I predict this is both the first and last time a book on my blog gets to claim this honour, but Hanging Out with the Dream King was nominated in its year of release (2005) for both the Bram Stoker Award and the International Horror Guild Award.
Could I be going Goth?
Saturday, August 1, 2009
Swim the Fly; or, How to See Your First Real Live Naked Girl
There's something wonderfully cinematic about Swim the Fly. I'm seeing teen movie written all over this. Perhaps it's not surprising since Don Calame, new to writing novels, has a previous career as a screenwriter. Like Melvin Burgess's notorious Doing It, this is sort of a romantic comedy. But guy-style. And with some major embarrassment thrown in.
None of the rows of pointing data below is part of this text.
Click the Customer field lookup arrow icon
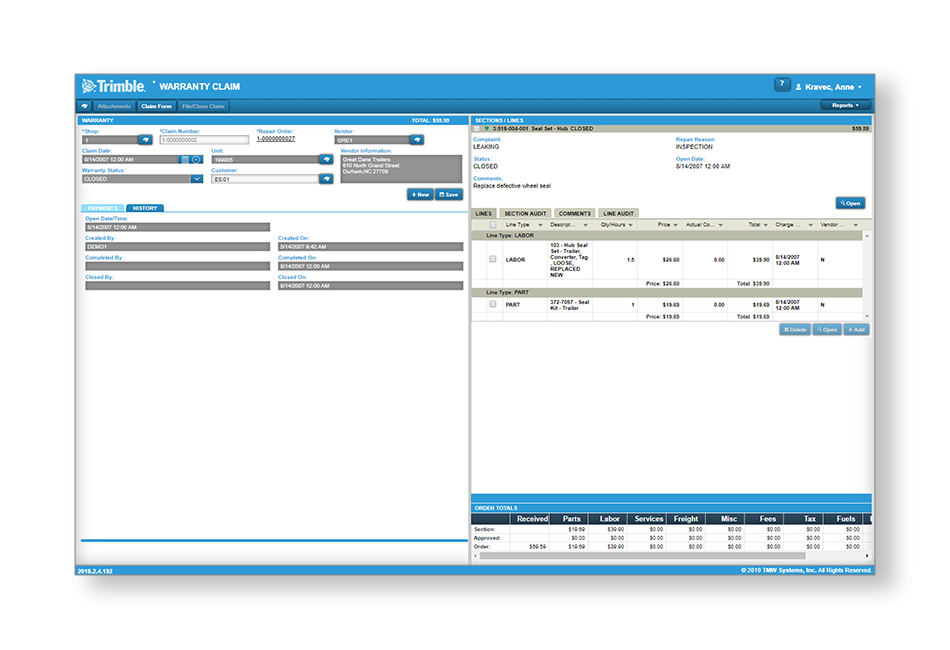950x650 pixels. click(x=325, y=179)
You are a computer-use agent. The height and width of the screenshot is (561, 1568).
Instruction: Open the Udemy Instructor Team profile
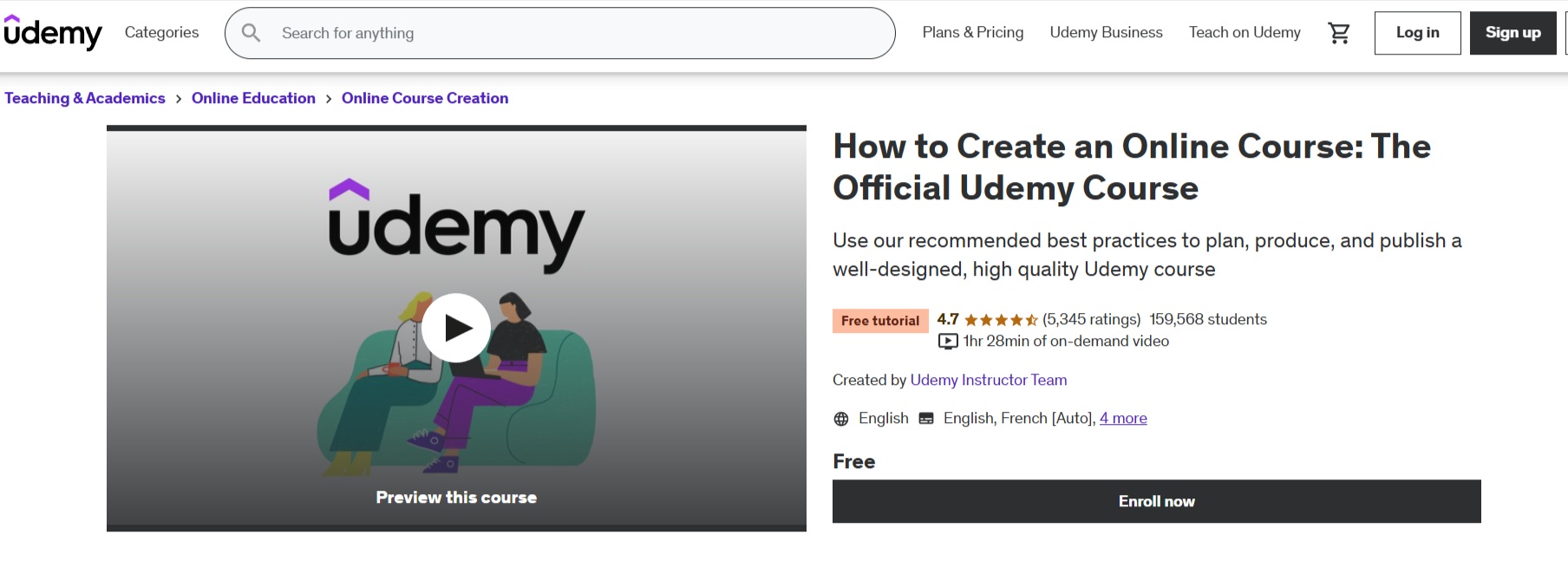pyautogui.click(x=988, y=380)
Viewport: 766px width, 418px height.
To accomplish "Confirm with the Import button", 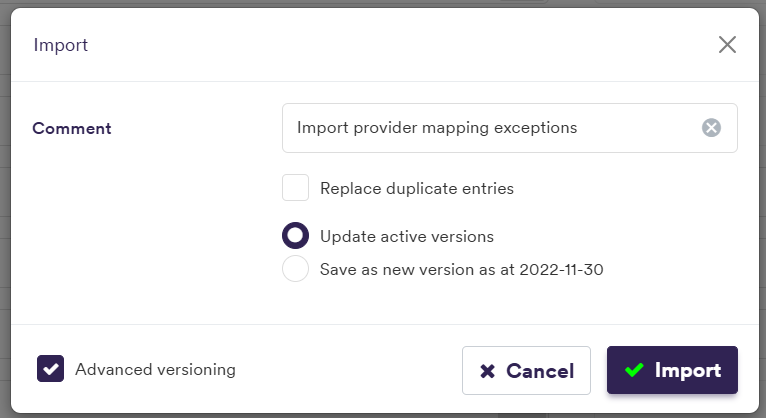I will [x=672, y=370].
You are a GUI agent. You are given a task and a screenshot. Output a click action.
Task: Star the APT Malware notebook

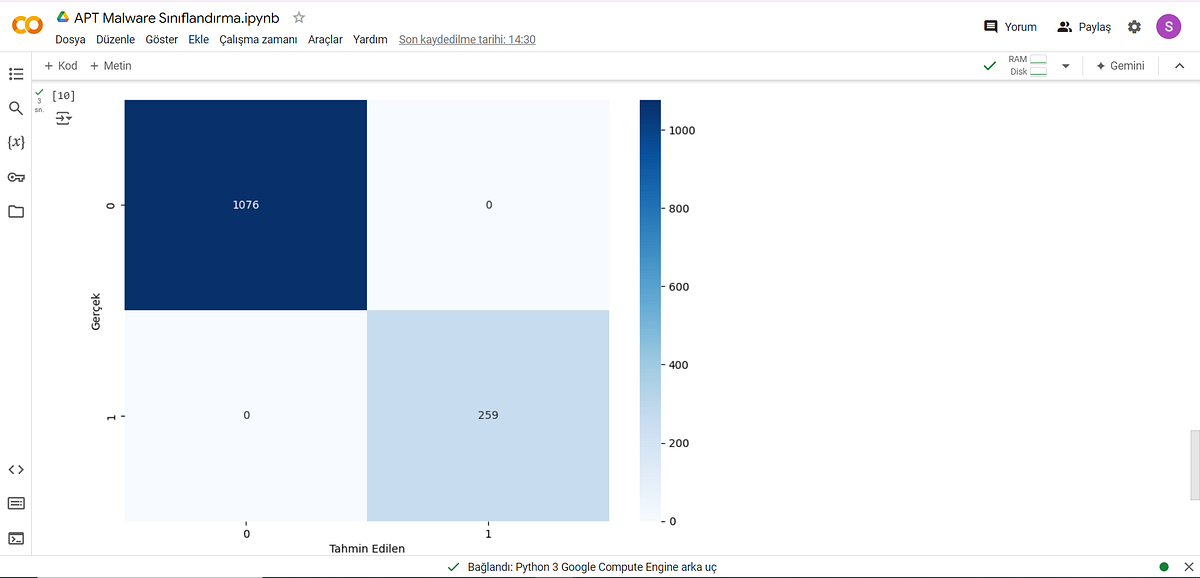click(x=297, y=17)
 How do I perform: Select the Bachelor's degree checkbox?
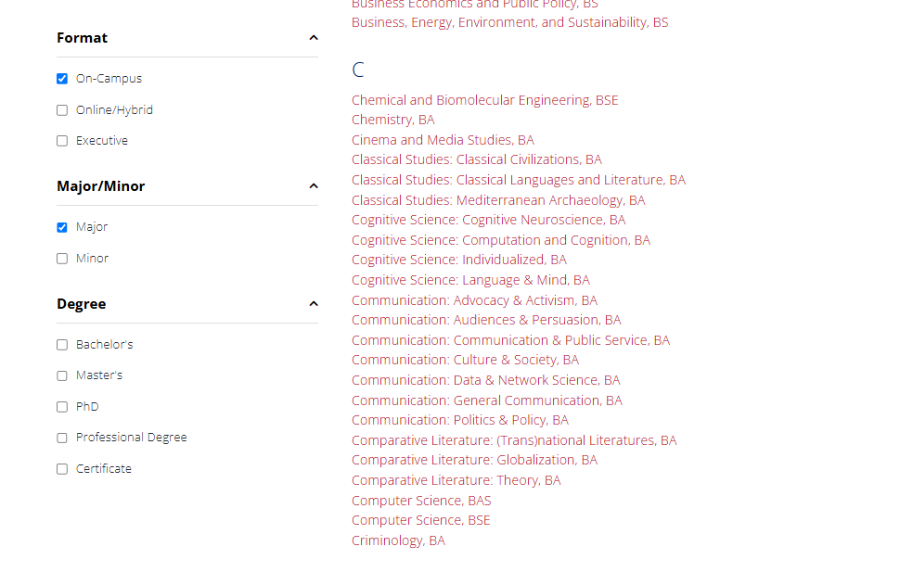[x=62, y=345]
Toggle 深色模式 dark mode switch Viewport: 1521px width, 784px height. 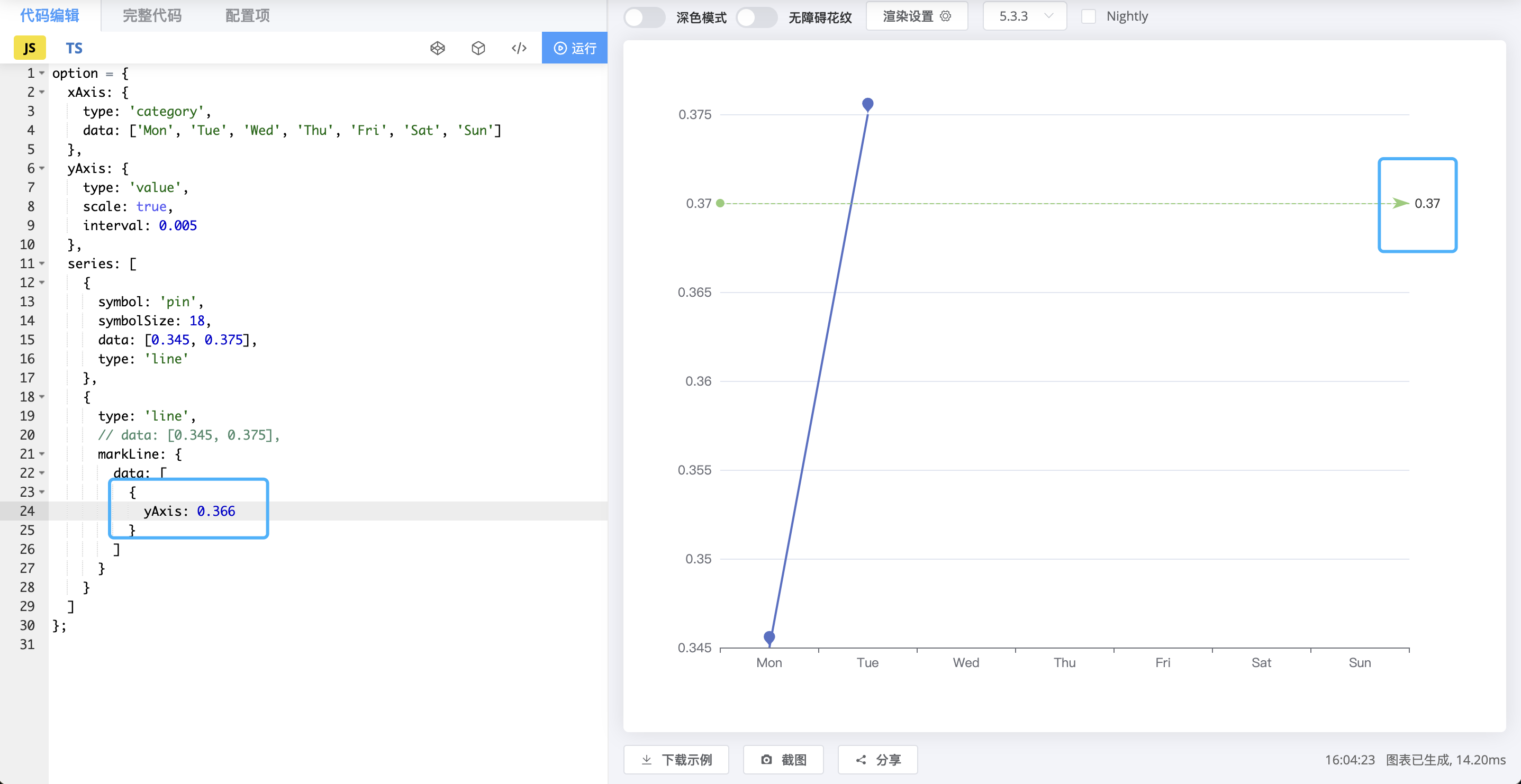tap(644, 17)
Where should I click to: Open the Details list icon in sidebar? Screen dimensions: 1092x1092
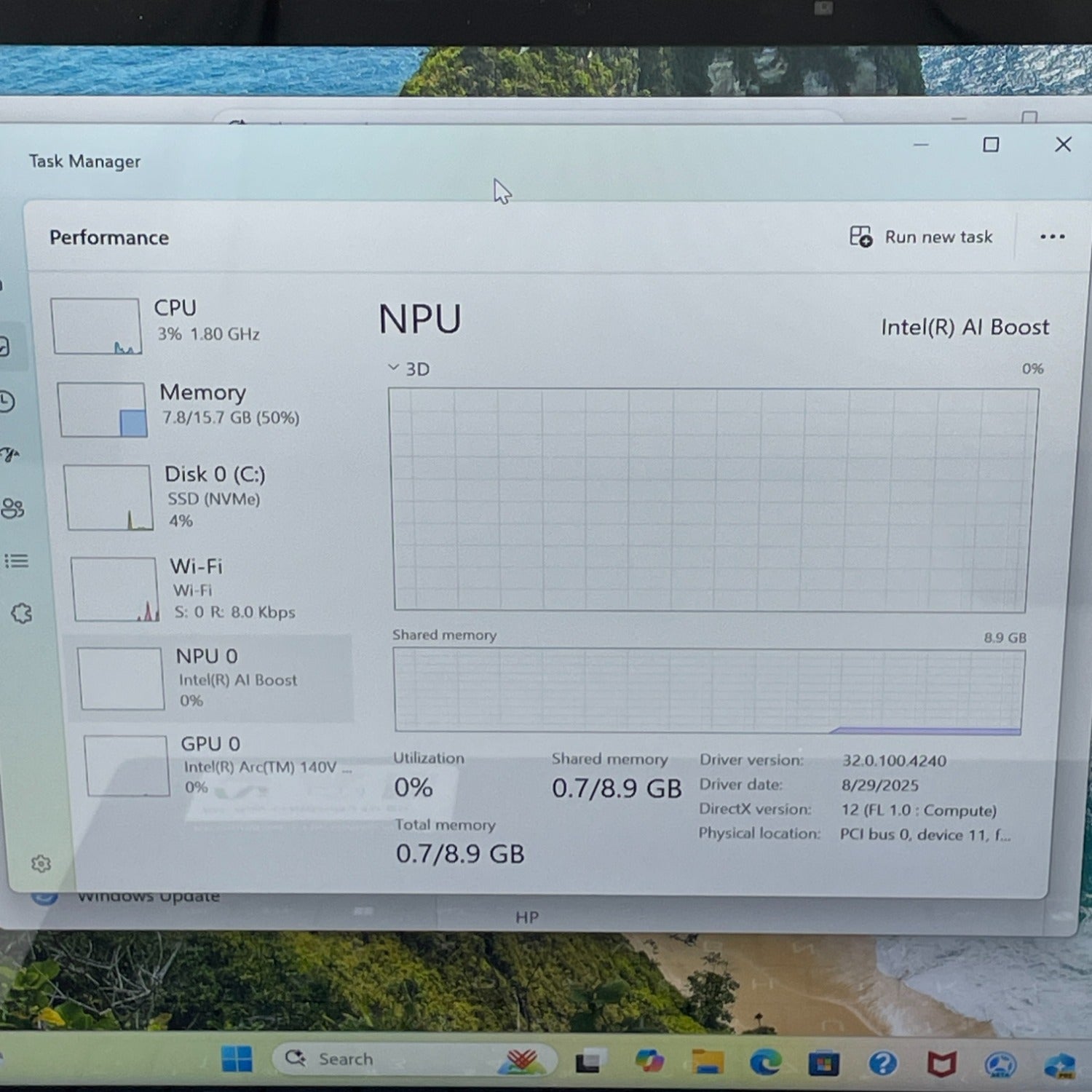(x=16, y=561)
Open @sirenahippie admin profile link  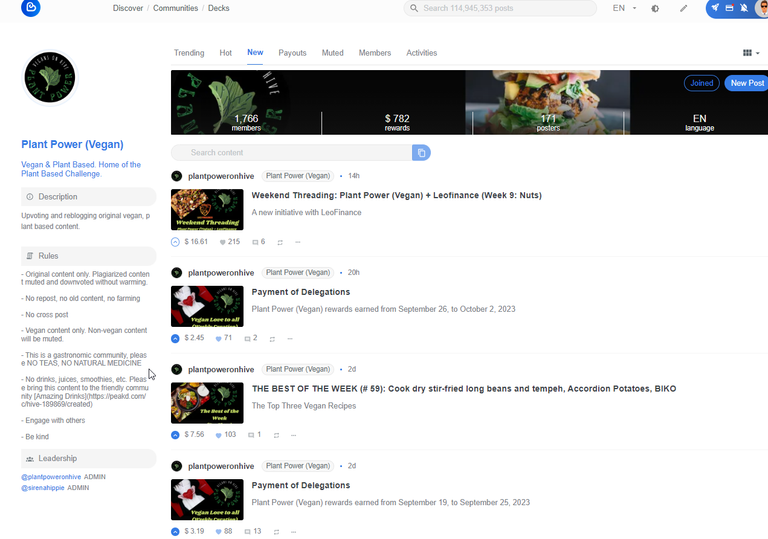click(x=43, y=488)
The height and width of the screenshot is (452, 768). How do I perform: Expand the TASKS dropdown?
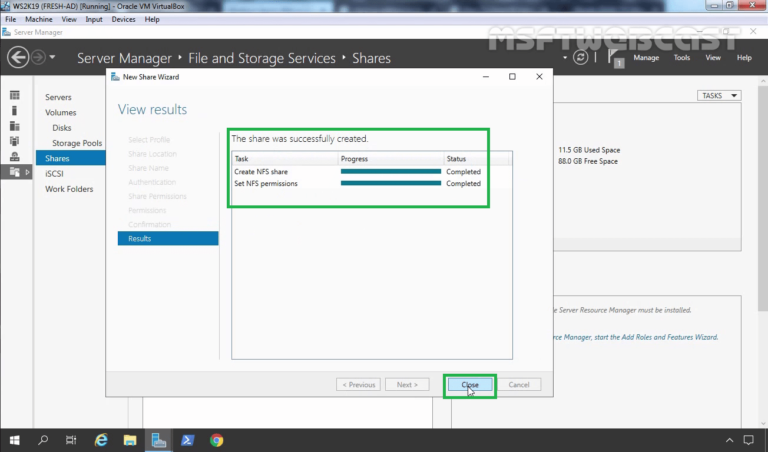pos(719,95)
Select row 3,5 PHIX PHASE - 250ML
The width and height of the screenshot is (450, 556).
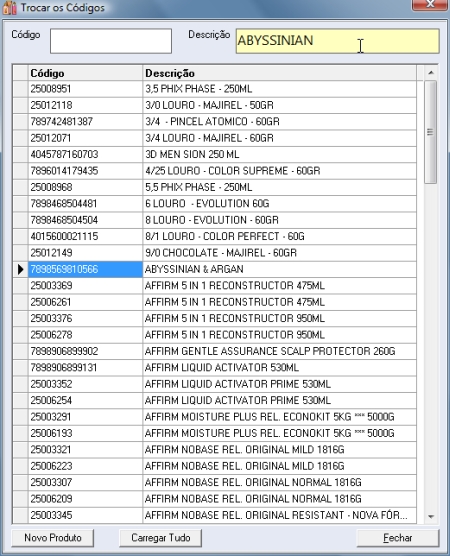[215, 89]
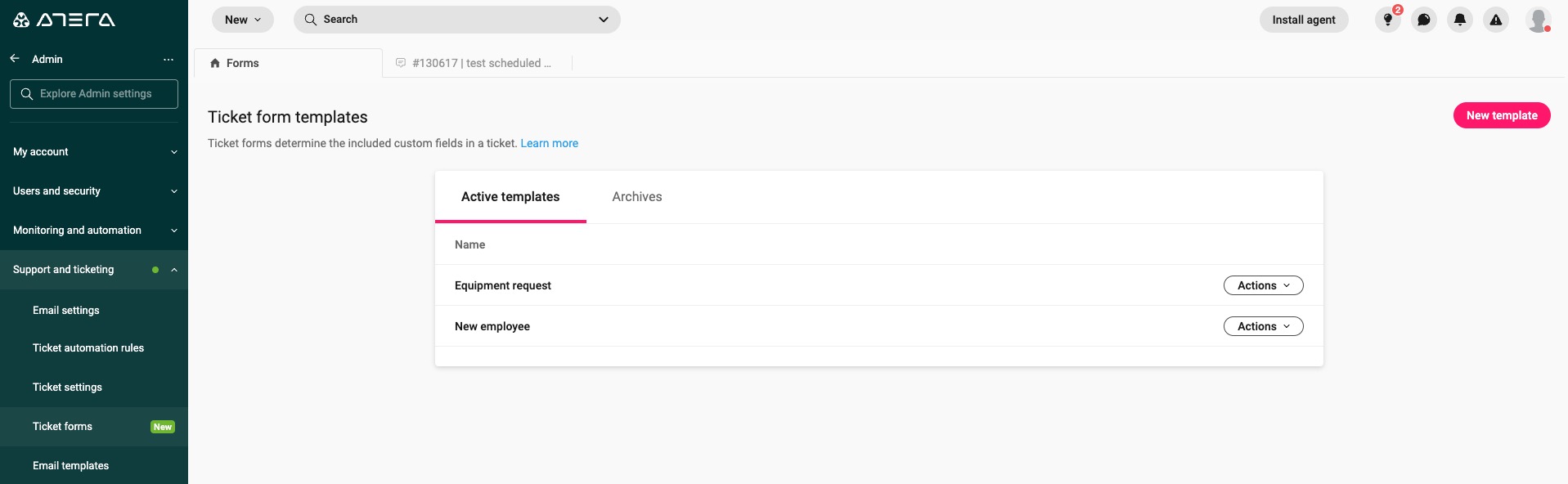Click the Atera logo
Screen dimensions: 1568x484
pos(64,20)
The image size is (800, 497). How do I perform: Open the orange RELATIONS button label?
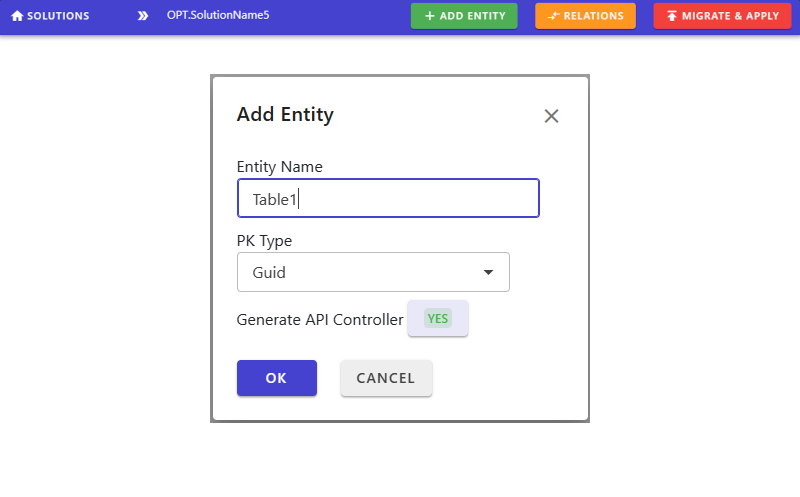(593, 16)
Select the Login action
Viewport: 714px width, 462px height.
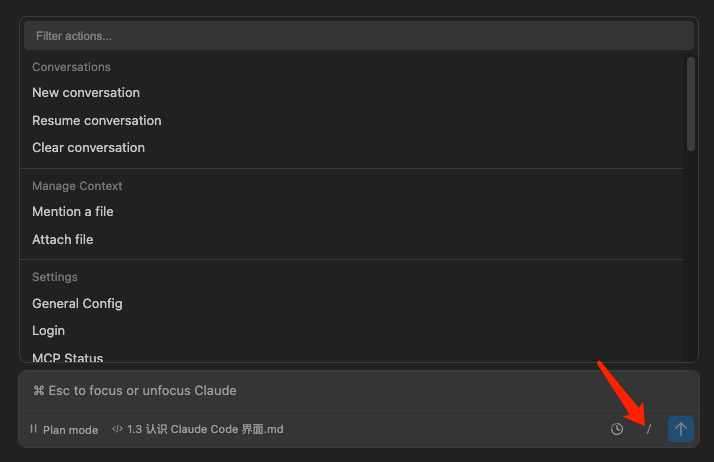[x=49, y=331]
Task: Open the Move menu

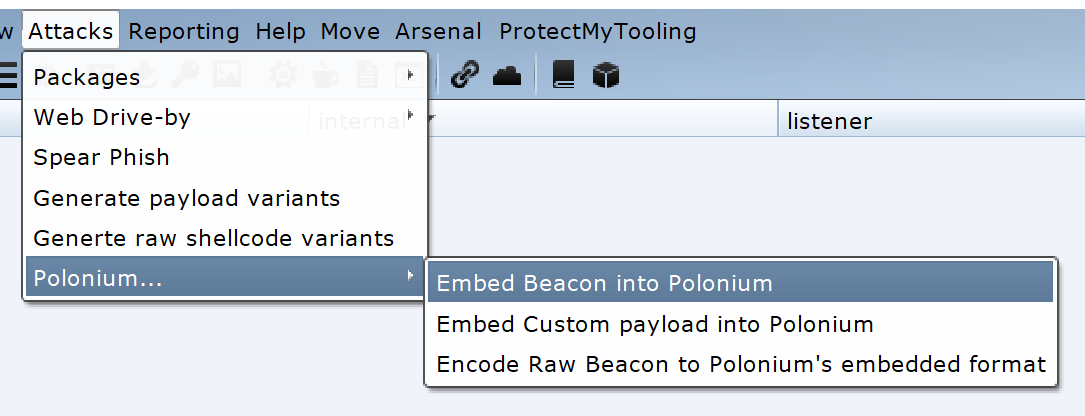Action: [x=350, y=31]
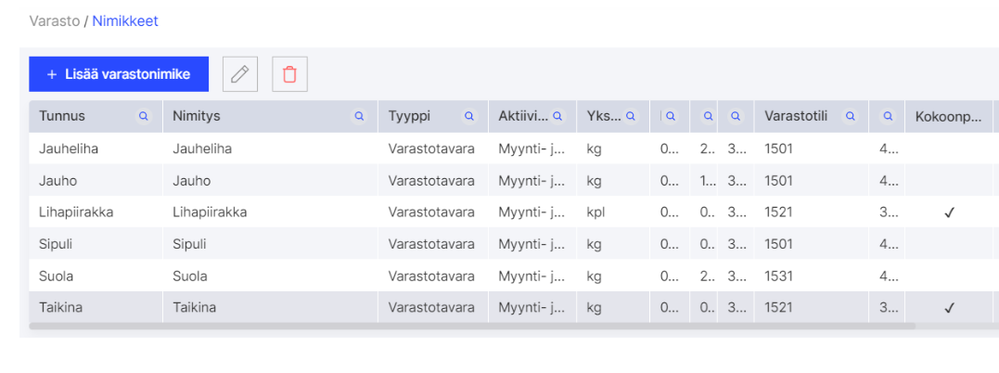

Swim the Fly is the story of three best friends with a long-standing tradition of challenging themselves each summer to reach a group goal. This summer, their goal is "to see a real live naked girl for the first time". Since they are too young to get into a strip club and none of them has ever had a date, it's not immediately obvious just how this is going to happen for them. Let's just say their progressive attempts to succeed get more and more ridiculous, and when they finally reach their goal, it's hilarious. I've never seen reality crash into fantasy quite so hard.
The book's title refers to another challenge the book's narrator, Matt, sets for himself, which is to swim the 100-yard butterfly against the girl of his dream's buff ex-boyfriend. To impress her, natch. Never mind that he's the worst swimmer on his team, the ex-boyfriend is solid muscle, and the butterfly is a killer stroke. Never mind that the girl of his dreams is an airhead who keeps calling him Mark instead of Matt. Never mind that his coach never seems to do any actual coaching...well, you get the picture. Wouldn't be a challenge if it were easy, right?
Along with being so funny, this book is affectionate and warm. The characters are convincing, and we really like them, even when they do dumb things. And they grow, but we don't get hit over the head with their "life lessons". It's all kept light and lively. I think I'd go so far as to say that this is my favourite summer romance of this year. And I'm not even a teen boy.